The indictment said the company kept spreadsheets indicating the cash was employee compensation.
The company and its CFO, Allen Weisselberg, were charged with 15 felony counts on Thursday.
Manhattan prosecutors on Thursday accused the Trump Organization of illegally labeling cash it paid to its CFO as "Holiday Entertainment" in its official books while also keeping spreadsheets showing the money was in fact part of the executive's compensation.
It was one of several instances that the district attorney's office points to as showing that the company and its CFO, Allen Weisselberg, evaded paying taxes.
In a sweeping 25-page indictment against Weisselberg and the Trump Organization, prosecutors charged them with 15 felony counts including scheme to defraud, conspiracy, grand larceny, tax fraud, and falsifying business records.
The indictment said Weisselberg "caused the Trump Corporation," which is the same entity as the Trump Organization, "to issue corporate checks made payable to a Trump Organization employee who cashed the checks and received cash."
"The cash was given to Weisselberg for his personal use," the document said. "The Trump Corporation booked this cash as 'Holiday Entertainment,' but maintained internal spreadsheets showing the cash to be part of Weisselberg's employee compensation."
The indictment said the Trump Organization also had internal spreadsheets documenting the amount it paid for Weisselberg's rent, utilities, and garage expenses but did not include those payments as employee compensation in the company books.
The Manhattan district attorney's office alleged that beginning in 2005, Weisselberg signed rental checks drawn from the Trump Organization's bank account and directed the company to "issue checks to pay for Weisselberg's utility bills" for an apartment on Riverside Boulevard, "including payments for electricity, telephone services, internet, and cable television service." The indictment said the Trump Organization also paid for Weisselberg's monthly garage bills at this time.
Prosecutors went on to say that such payments constituted "employee compensation" and counted as taxable income for Weisselberg. "These payments were not booked in the Trump Corporation's general ledger as employee compensation, but were instead labeled and deducted as 'rent expense' in the general ledger," the indictment said.

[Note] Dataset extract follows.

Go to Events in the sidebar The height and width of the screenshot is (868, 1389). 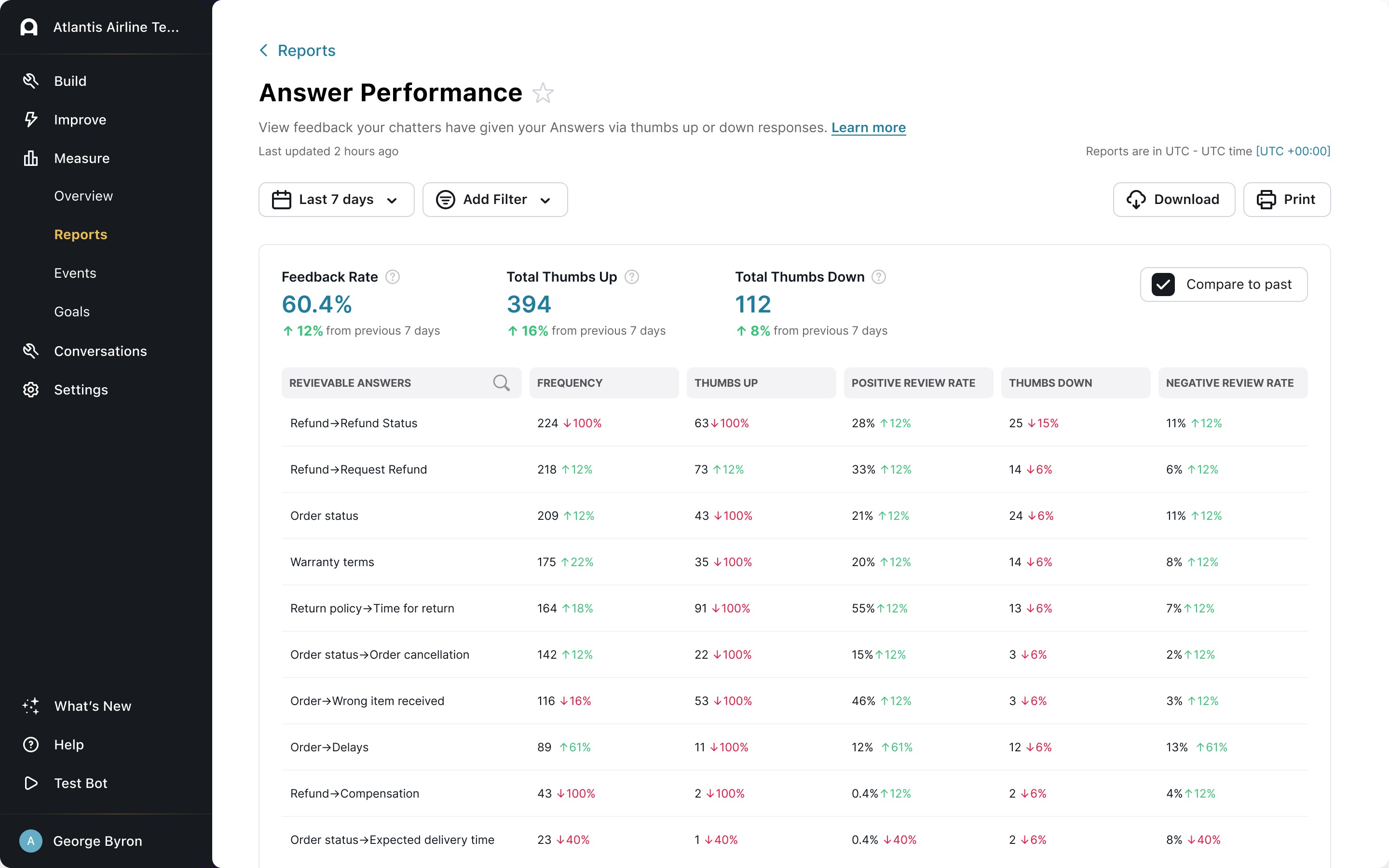click(75, 273)
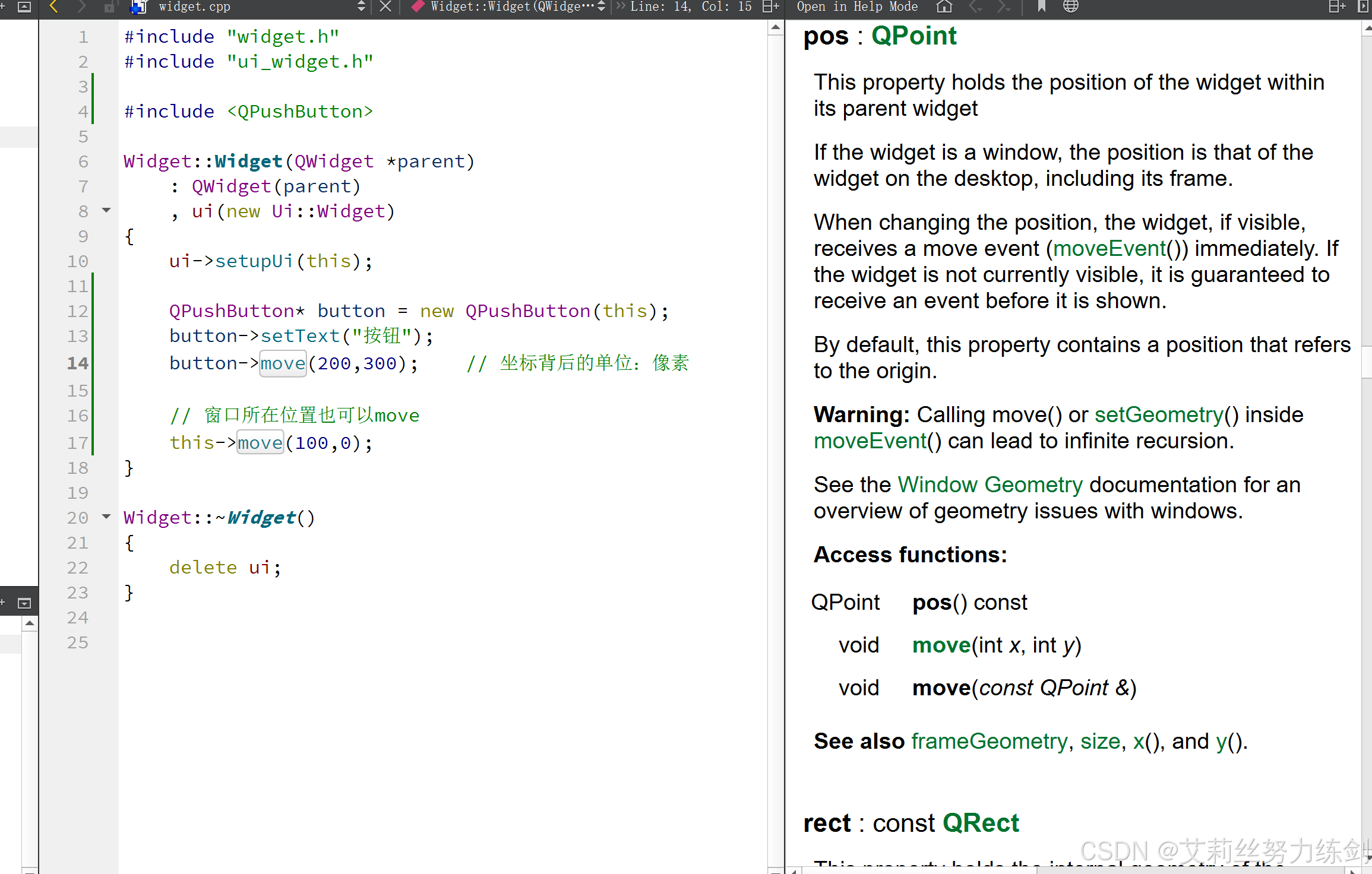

"However, for certain years, the Trump Organization maintained internal spreadsheets that tracked the amounts it paid for Weisselberg's rent, utility, and garage expenses," prosecutors alleged, adding that the Trump Organization simultaneously reduced Weisselberg's direct compensation to account for the "indirect compensation" they say he received via payments for his rent, utilities, and garage expenses.
This compensation was not documented in Weisselberg's W-2 forms or reported to federal, state, or local tax authorities, the indictment said, and no income taxes were withheld in connection to it. Prosecutors accused Weisselberg of intentionally omitting indirect compensation from his personal tax returns despite knowing it constituted taxable income and was treated as such in the Trump Organization's internal spreadsheets.
The indictment said Weisselberg in total failed to pay taxes on approximately $100,000 in compensation per tax year from 2005 through 2017. It said the Trump Organization provided Weisselberg roughly $1,174,018 in untaxed income in connection to the rent, utility, and garage expenses in that time period.
Weisselberg and the Trump Organization pleaded not guilty to the 15 charges brought against them Thursday, and the Trump Organization released a lengthy statement accusing prosecutors of a political vendetta. Trump himself issued a short statement saying "Radical Left prosecutors" were out to get him and his supporters.
Michael Cohen, Trump's former lawyer and longtime fixer, took a different view, however, telling Insider that Weisselberg should strike a plea deal.
"Weisselberg now knows what handcuffs feel like as well as being placed in a cell," he said. "As the pressure by prosecutors increase on him and his sons, the smart money would be on him cooperating for leniency."